PRP Nedir?

"Platelet rich plasma" platelet (trombosit) yönünden zenginleştirilmiş plazmanın kısaltılmışıdır. Kişiden alınan küçük miktardaki kan özel bir tüpe konularak bir dizi işlemden geçirildikten sonra elde edilen ‘trombositten zengin plazma’ aynı kişiye yapılmak istenilen işleme göre, istenilen bölgeye enjeksiyon yoluyla geri verilir. Uygulama yapılacak tüpe alınan kan kişiye geri uygulanacağı için P.R.P işlemine özel olmalıdır. Trombosit denilen kan hücreleri, vücudumuzdaki hasarlı dokuların onarımı ve doğal haline dönüşmelerini sağlamak için gerekli “büyüme faktörlerini” yapısında barındırmaktadır.

PRP medikal bir uygulamadır ve sadece doktorlar tarafından yapılmalıdır.

PRP bir kök hücre tedavisi değildir ancak dolaylı yoldan kök hücreler üzerinde çalışır.  Trombositler aktiflenince çeşitli proteinler ve büyüme faktörleri salgılar ki bu proteinler; kollajen oluşumunu, cildin sıkılaşmasını, hyaluronik asit oluşumunu ve bunlar sayesinde yenilenmeyi sağlar.  Trombositler enjekte edildiği bölgelerde kök hücrelerini uyarıp, aktif hale geçirirerek dokuların yenilenmesine yardımcı olur.

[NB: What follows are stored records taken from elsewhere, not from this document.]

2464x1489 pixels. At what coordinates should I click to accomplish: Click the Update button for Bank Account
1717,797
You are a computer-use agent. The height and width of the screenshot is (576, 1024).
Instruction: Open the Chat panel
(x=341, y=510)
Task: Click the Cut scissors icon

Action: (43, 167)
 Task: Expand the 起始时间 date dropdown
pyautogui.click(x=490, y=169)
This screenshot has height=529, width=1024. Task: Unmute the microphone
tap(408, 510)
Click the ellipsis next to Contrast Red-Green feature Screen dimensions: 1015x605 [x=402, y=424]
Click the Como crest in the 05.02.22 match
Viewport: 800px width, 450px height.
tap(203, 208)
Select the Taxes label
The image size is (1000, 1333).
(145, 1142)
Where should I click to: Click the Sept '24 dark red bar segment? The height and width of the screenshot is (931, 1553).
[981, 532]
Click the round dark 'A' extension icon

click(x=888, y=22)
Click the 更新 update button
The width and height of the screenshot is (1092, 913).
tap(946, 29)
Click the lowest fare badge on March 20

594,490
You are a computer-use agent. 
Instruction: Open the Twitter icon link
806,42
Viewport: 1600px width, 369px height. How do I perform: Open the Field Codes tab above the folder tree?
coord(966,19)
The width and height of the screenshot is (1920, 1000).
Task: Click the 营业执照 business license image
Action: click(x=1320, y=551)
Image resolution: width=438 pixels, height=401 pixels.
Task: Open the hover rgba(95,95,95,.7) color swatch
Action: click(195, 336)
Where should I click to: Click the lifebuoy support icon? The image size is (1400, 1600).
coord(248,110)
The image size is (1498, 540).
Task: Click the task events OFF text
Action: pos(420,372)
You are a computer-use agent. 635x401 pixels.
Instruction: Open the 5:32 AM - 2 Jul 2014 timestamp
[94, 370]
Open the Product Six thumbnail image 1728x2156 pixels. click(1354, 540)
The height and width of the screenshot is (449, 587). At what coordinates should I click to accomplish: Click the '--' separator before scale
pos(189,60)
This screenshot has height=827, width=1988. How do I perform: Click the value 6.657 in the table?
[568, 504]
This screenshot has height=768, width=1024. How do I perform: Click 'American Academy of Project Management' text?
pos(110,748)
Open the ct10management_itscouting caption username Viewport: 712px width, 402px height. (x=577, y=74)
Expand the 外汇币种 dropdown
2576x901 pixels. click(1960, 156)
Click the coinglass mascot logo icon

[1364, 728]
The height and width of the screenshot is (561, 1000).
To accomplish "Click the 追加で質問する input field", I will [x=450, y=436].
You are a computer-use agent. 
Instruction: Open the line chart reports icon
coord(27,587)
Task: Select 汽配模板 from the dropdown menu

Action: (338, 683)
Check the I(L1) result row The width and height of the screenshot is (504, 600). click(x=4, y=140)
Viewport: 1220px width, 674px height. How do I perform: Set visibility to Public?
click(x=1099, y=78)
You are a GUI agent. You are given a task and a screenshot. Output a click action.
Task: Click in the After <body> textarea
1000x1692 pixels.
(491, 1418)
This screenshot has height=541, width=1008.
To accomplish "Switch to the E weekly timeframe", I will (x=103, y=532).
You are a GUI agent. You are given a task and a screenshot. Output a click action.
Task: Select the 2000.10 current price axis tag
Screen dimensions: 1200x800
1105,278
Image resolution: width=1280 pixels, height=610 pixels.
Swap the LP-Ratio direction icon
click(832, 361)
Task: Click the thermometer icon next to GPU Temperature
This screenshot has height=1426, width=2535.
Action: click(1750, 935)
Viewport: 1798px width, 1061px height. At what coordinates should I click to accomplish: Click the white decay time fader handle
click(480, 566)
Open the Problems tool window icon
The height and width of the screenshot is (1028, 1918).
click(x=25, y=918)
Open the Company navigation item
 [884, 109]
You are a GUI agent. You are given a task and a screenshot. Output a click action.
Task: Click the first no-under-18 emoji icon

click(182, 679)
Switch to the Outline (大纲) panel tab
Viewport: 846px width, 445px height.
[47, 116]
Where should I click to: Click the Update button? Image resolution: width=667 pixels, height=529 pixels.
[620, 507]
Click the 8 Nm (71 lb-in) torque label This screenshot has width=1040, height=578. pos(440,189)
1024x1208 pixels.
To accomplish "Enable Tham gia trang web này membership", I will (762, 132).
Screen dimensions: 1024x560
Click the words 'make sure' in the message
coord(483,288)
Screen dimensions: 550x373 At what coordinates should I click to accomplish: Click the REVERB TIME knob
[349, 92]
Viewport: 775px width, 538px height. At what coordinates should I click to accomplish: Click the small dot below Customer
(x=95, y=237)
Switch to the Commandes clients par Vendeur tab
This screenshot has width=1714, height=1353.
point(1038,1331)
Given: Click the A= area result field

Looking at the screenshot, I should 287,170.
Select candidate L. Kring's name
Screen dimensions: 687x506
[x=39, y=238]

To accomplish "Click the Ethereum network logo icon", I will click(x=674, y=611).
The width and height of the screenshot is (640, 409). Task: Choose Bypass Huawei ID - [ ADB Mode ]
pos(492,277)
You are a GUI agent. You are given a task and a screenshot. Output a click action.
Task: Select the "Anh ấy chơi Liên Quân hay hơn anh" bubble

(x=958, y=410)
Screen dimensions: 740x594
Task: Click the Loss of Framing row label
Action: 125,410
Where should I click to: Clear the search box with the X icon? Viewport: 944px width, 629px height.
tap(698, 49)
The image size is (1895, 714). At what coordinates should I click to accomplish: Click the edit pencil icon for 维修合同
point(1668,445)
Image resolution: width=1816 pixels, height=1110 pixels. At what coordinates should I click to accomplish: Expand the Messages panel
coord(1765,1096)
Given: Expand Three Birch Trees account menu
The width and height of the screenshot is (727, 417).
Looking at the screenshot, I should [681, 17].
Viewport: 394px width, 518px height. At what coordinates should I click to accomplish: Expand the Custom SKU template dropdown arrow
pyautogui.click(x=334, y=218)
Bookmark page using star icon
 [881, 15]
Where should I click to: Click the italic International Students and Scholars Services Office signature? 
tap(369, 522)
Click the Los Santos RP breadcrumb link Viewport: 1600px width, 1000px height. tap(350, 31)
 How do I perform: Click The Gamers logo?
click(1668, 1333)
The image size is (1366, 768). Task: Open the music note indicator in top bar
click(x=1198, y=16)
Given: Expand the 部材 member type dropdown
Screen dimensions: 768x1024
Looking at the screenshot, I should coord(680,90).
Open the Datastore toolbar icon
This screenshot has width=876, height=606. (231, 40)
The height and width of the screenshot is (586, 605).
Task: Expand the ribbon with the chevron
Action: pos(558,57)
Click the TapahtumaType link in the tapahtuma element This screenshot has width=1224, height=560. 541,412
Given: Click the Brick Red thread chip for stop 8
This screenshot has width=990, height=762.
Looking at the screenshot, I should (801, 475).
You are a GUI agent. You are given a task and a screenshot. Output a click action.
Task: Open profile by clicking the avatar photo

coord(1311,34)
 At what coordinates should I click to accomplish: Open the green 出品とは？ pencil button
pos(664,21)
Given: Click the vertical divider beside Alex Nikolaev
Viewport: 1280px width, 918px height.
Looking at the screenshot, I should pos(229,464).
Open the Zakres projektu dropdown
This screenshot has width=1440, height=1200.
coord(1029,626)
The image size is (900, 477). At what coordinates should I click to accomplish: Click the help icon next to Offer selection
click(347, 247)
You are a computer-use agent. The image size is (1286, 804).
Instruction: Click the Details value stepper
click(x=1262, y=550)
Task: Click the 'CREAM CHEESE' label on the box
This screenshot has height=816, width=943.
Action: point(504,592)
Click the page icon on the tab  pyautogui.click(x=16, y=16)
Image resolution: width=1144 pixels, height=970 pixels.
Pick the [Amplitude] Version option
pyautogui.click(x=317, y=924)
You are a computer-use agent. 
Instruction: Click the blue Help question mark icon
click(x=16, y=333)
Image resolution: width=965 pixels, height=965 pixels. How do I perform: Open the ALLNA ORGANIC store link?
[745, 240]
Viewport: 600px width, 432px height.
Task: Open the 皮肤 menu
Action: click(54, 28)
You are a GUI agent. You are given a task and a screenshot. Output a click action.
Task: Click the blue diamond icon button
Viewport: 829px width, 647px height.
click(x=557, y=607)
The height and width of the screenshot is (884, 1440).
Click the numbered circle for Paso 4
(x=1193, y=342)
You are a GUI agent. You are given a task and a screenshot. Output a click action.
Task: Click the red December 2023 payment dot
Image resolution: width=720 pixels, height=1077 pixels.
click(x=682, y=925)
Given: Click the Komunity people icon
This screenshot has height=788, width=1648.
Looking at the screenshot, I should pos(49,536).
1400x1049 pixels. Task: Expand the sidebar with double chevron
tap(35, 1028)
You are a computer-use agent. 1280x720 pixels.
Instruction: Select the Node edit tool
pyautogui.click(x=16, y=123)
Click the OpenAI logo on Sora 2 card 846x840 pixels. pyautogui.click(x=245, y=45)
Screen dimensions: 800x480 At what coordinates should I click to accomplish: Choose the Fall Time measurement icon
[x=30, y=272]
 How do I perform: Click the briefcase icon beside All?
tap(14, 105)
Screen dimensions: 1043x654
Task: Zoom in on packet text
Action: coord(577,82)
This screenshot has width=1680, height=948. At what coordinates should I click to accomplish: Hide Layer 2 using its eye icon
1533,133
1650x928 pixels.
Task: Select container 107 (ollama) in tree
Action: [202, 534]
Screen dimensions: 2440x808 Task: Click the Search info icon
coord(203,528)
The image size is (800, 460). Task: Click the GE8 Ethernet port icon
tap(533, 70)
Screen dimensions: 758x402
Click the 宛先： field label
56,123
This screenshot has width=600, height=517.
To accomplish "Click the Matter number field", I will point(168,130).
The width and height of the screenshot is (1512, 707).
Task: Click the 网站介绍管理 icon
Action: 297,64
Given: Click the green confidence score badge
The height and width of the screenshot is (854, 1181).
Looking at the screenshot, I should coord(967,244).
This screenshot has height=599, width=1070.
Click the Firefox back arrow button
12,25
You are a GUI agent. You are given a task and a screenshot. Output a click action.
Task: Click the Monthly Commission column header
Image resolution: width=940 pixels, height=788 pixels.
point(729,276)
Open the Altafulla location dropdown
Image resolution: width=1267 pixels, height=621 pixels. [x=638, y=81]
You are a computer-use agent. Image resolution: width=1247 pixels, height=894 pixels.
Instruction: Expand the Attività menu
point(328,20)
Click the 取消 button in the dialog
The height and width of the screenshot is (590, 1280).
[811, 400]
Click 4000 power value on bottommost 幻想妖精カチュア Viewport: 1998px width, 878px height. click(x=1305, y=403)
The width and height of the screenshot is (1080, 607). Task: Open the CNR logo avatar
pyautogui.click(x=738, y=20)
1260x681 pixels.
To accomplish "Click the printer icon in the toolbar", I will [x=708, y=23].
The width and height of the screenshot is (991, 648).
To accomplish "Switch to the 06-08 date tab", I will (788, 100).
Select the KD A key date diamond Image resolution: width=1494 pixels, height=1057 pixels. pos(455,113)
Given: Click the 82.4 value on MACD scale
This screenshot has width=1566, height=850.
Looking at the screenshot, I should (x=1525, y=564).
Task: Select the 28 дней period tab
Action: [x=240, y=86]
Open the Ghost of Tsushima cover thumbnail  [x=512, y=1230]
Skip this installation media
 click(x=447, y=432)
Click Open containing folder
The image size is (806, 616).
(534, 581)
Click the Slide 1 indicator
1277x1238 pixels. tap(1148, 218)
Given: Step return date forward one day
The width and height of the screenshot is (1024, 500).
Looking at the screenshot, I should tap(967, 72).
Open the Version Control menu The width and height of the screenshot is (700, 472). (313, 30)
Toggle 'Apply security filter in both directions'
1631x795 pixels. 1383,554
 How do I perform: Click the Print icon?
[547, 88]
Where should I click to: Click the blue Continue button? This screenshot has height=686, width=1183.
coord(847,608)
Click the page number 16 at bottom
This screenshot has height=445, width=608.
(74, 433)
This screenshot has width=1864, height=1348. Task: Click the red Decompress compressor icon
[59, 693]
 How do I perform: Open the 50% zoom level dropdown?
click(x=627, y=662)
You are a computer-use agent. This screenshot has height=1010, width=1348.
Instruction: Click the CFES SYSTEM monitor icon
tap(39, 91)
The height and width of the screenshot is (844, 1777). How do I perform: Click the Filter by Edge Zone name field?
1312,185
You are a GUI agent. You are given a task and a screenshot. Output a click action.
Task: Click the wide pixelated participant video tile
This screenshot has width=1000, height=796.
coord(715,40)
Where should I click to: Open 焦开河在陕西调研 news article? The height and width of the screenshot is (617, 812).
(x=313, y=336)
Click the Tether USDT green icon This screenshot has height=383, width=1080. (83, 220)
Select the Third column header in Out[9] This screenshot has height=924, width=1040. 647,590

Estetik dışında spor yaralanmalarında, diabetik ülser tedavisinde ve ortopedi gibi diğer tıp alanlarında da kullanımı vardır. Kullanım alanlarıyla ilgili çalışmalar sürekli devam etmektedir.

Cerrahi uygulamalardan kaçınan ve kendi vücudunun yenilenme gücünden yararlanmak isteyen kişilerin tercihi haline gelmiştir. Çalışmalar yapılan kişilerin cildinin daha genç ve canlı göründüğünü göstermiştir. Ayrıca tüm yüzde yenilenme isteyen kişiler için oldukça uygundur. Bu uygulamayla birlikte kırışıklıklarda azalma, ciltte yenilenme, akne izlerinde azalma, kimyasal peeling sonrası ciltte iyileşme elde edilebilir.  PRP’nin etkileri uygulama yapılan bölgenin çevresinde de görülür.

PRP Nasıl Uygulanır?

Enjeksiyonlar küçük miktarlarda tüm yüz, saçlı deri, boyun ve dekolte bölgesine uygulanabilir.  P.R.P. işlem süresi en fazla yarım saattir ve mezoterapi tekniği kullanılır. Son zamanlarda lazer, roller gibi uygulamalarla birleştirilerek de yapılabilmektedir. Bazı çalışmalarda botoksla birlikte uygulandığında botoksun etkisini azalttığı gösterildiğinden botoksla aynı zamanlarda uygulanmaması önerilmektedir.

Steril ortamlarda yapıldığı takdirde steril ve güvenilir bir yöntemdir. Aksi takdirde lokal enfeksiyon, alerji gibi istenmeyen yan etkilerin oluşma riski yüksektir. P.R.P. uygulama seansları için önerilen ortalama 3-4 seanstır. 2 veya 3 hafta arayla seans uygulamaları yapılır. İlk uygulama sonrası cildin aydınlanması ve parlaklığı ciltte hemen ortaya çıkar. Sonuçlar 2-3 ayda net görülebilir hale gelir. Uygulamalar sonrasında ortaya çıkan yapılanmanın kalıcılığının sağlanması için idame seansları yıl içinde 1 veya 2 seans olarak önerilir. PRP işleminin dolgu veya botoks gibi bir süresi yoktur.  Zamanın ve çevrenin etkilerine karşı savaşan bölgeye destek gönderilir fakat zaman ve çevre etkisi de aynı zamanda devam edecektir.

P.R.P. Dermatolojide Hangi Durumlarda Uygulanabilir?

-Saç dökülmesi, saç problemleri ve saç ekimi sonrasında

-Cildin sağlıklı ve parlak görünmesi için, oluşmuş kırışıklıkların azaltılması için

-Tüm vücut bölgelerinde daha estetik görünüm amacıyla

-Yaraların ve yara izlerinin iyileşmesine katkıda bulunmak amacıyla

-Cilt lekeleri, göz altı torbalanma ve morlukların azaltılması amacıyla

-Kimyasal peeling ve lazer gibi işlemlerin sonrasında cildin yapılanmasına yardımcı olmak için

 

Sayfa içeriği sadece bilgilendirme amaçlıdır, tanı ve tedavi için mutlaka doktorunuza başvurunuz.